Prenatal Bisphenol A Exposure Induces Preneoplastic Lesions in the Mammary Gland in Wistar Rats

Laboratorio de Endocrinologia y Tumores Hormonodependientes, School of Biochemistry and Biological Sciences, Universidad Nacional del Litoral, Santa Fe, Argentina.
Environmental Health Perspectives (Impact Factor: 7.98). 02/2007; 115(1):80-6. DOI: 10.1289/ehp.9282
Source: PubMed


Humans are routinely exposed to bisphenol A (BPA), an estrogenic compound that leaches from dental materials, food and beverage containers, and other consumer products. Prenatal exposure to BPA has produced long-lasting and profound effects on rodent hormone-dependent tissues that are manifested 1-6 months after the end of exposure.
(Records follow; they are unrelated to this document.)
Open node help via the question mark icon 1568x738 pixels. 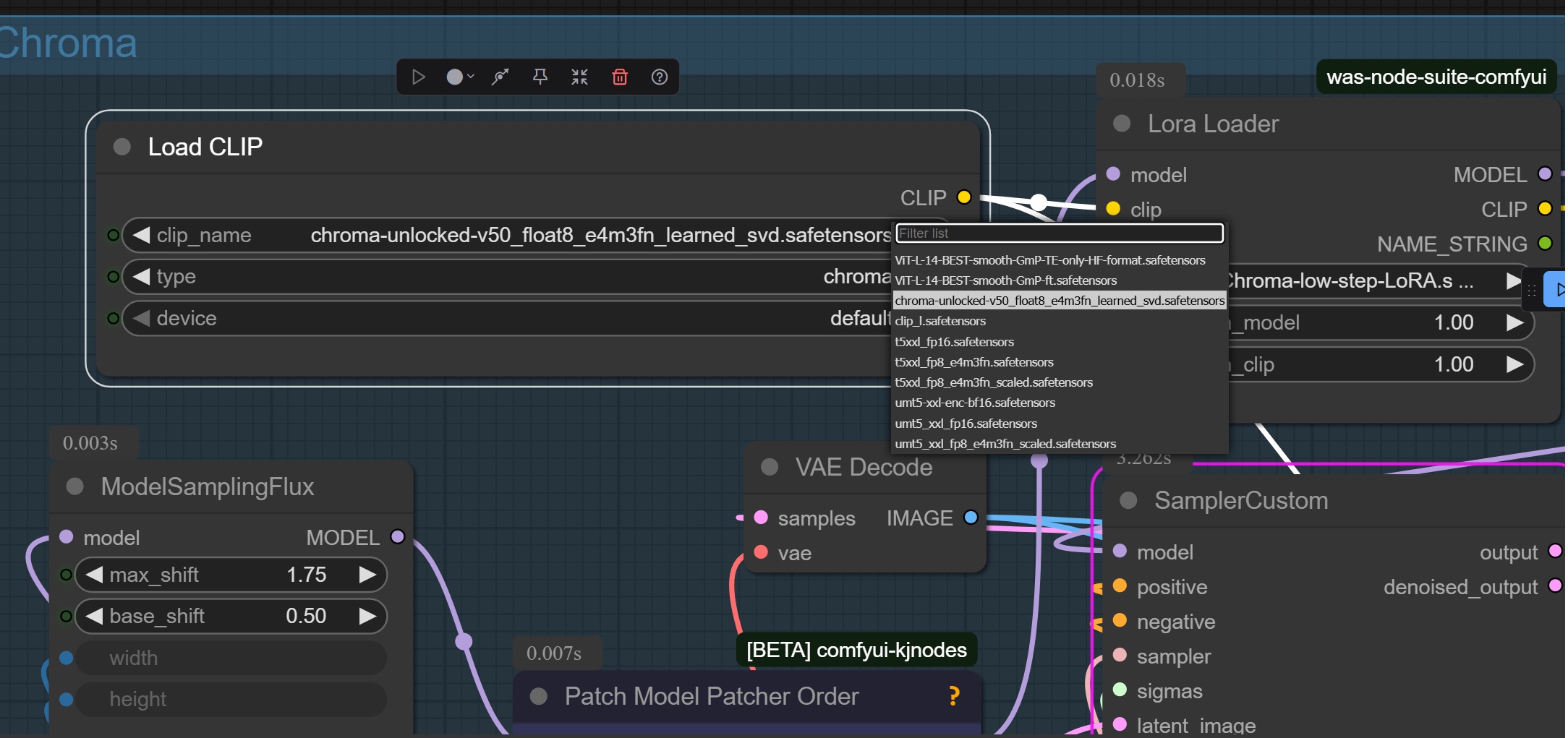tap(660, 77)
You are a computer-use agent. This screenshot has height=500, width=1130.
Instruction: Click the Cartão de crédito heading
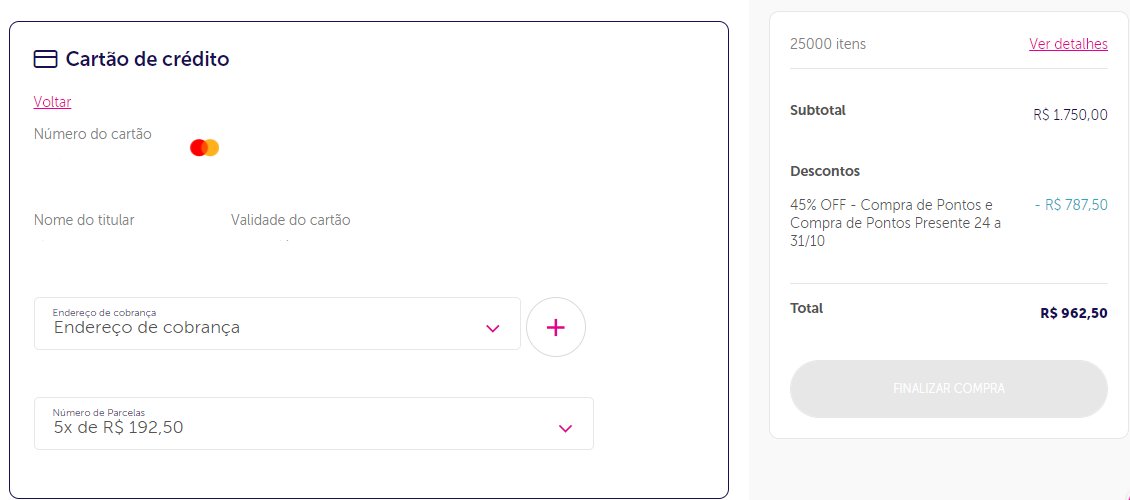(147, 59)
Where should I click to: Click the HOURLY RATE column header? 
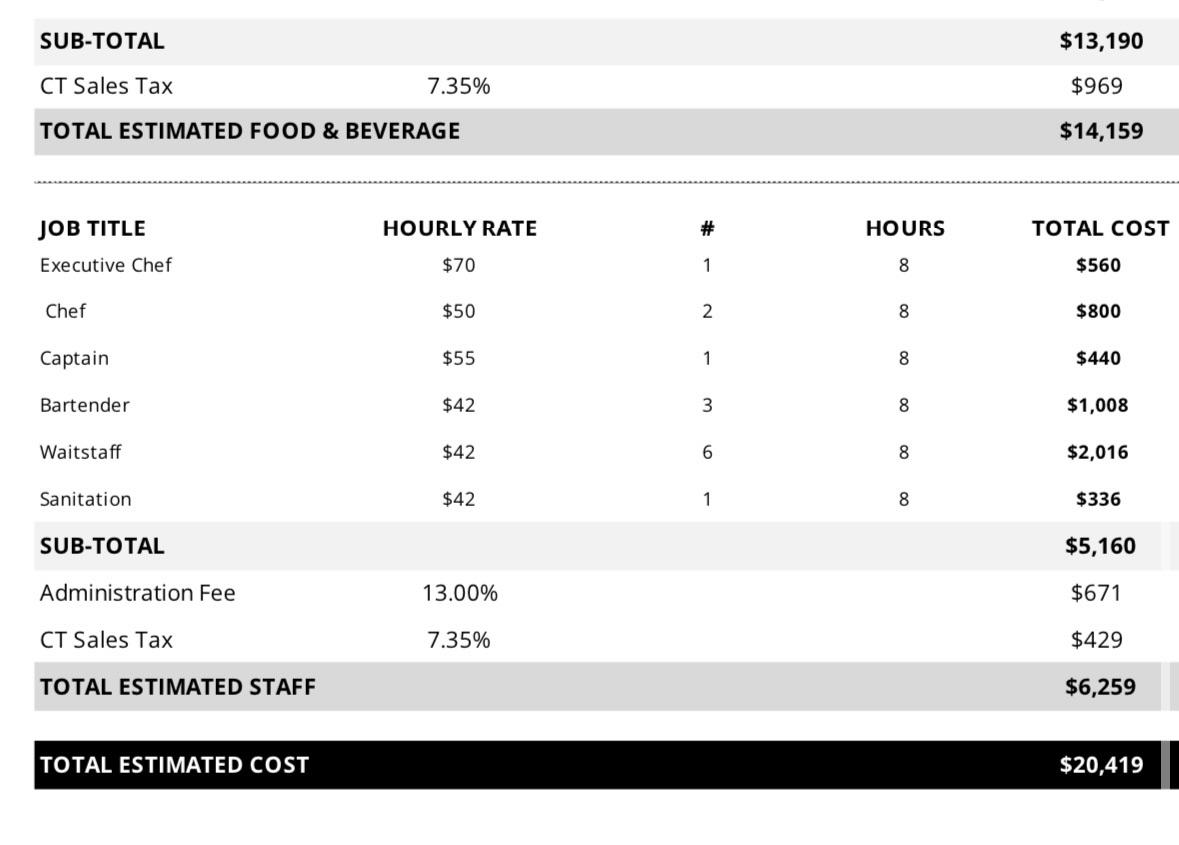click(x=459, y=228)
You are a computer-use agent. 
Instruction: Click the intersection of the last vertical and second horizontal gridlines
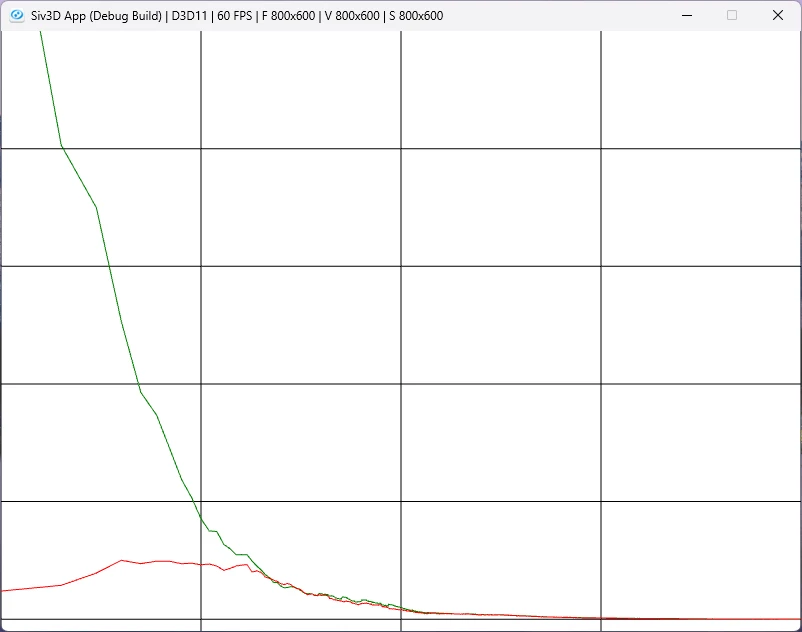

The aim of the present work was to examine whether in utero exposure to BPA alters mammary gland development and increases its susceptibility to the carcinogen N-nitroso-N-methylurea (NMU).
Pregnant Wistar rats were exposed to BPA (25 pg/kg body weight per day) or to vehicle. Female offspring were sacrificed on postnatal day (PND) 30, 50, 110, or 180. On PND50 a group of rats received a single subcarcinogenic dose of NMU (25 mg/kg) and they were sacrificed on either PND110 or PND180.
At puberty, animals exposed prenatally to BPA showed an increased proliferation/apoptosis ratio in both the epithelial and stromal compartments. During adulthood (PND110 and PND180), BPA-exposed animals showed an increased number of hyperplastic ducts and augmented stromal nuclear density. Moreover, the stroma associated with hyperplastic ducts showed signs of desmoplasia and contained an increased number of mast cells, suggesting a heightened risk of neoplastic transformation. Administration of a subcarcinogenic dose of NMU to animals exposed prenatally to BPA increased the percentage of hyperplastic ducts and induced the development of neoplastic lesions.
Our results demonstrate that the prenatal exposure to low doses of BPA perturbs mammary gland histoarchitecture and increases the carcinogenic susceptibility to a chemical challenge administered 50 days after the end of BPA exposure.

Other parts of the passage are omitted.